PMAY and the rise of Affordable Housing
All changed in 2015 with the launch of Narendra Modi’s Pradhan Mantri Awas Yojana (PMAY) Programme (https://pmaymis.gov.in/): an ambitious project designed to eliminate urban housing shortages and sweep away the curse of inner city slums, all within a mere seven years: 20 Million new urban homes were to be built, with central government funding running to a nosebleed inducing $207 Billion, in addition to which there would be local State subsidies as well. The scheme has since been rolled out in 200 cities across India and, before COVID’s chilling effect took hold, it was well on track to deliver to its ambitious targets: by the end of 2019 10 Million new homes had been built, against a rolling target of 10.12 Million. Those from poorer families were able to buy homes for as little as $4,700, with loan repayments deferred for up to five years.
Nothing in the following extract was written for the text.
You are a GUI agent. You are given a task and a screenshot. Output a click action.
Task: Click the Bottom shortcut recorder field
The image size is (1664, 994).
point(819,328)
Now here’s the problem, its not all good news I’m afraid: many of these new homes have been built in the outermost reaches of India’s major conurbations: understandable enough given the need to escape from what were previously inner city slums, but the urban poor have too often found themselves dislocated from where they earn their living: forced to commute back to the City on a daily basis, and that hasn’t exactly got any easier since COVID either. Building at pace, using conventional construction technologies has also created systemic issues of poor quality housing: leading to the counter intuitive, not to say absurd, result that a significant volume of housing stock remains vacant while hundreds of thousands are homeless. Many former occupants have moved back to the areas where they work, or been forced back by structural issues: most commonly damp, or water penetration
Necessary, but not sufficient
So admirable as PMAY might be (and it is), particularly in the scale of its ambition, ambition is no longer sufficient to meet a decades old shortage in affordable housing. India needs to build fast, but it needs to build smarter too…and that’s where Modular Construction comes in.
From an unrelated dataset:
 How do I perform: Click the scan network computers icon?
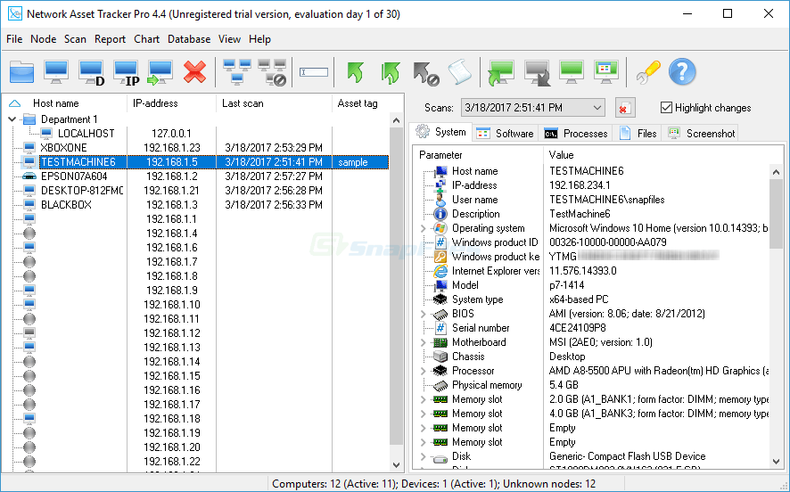[236, 72]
With Modular Construction, materials are produced and delivered to demand, responding piece by piece to orders placed centrally from the site itself: so its much easier to build in inner city areas, which makes that inexorable drift out to the far flung suburbs less (much less) inexorable. Modular homes are homes people will want to live in, where they’re built and where they work. Supply chains are more efficient too, and the build quality is way…way higher: so those problems of poor quality, damp and water penetration are resolved at a stroke. And as well as being faster, better quality and less expensive, Modular Construction is also greener too (www.aprao.com)…
That’s certainly not an irrelevant consideration as we emerge, blinking and fumbling into the post COVID world…
As part of delivering today’s policies for tomorrow’s world, Modular Construction has become a key component of global housing strategies…so it’s going to be a key part of all our futures.